#### SUPPLIED DATA

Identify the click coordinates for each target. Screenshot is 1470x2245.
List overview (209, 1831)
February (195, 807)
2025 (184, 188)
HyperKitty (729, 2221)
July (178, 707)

########

> _WHAT IS REQUIRED_
Reproduce the entries above in full, verbatim.

> _ANSWER BELOW_
Identify the click coordinates for each target. Screenshot is 1470x2245.
List overview (209, 1831)
February (195, 807)
2025 (184, 188)
HyperKitty (729, 2221)
July (178, 707)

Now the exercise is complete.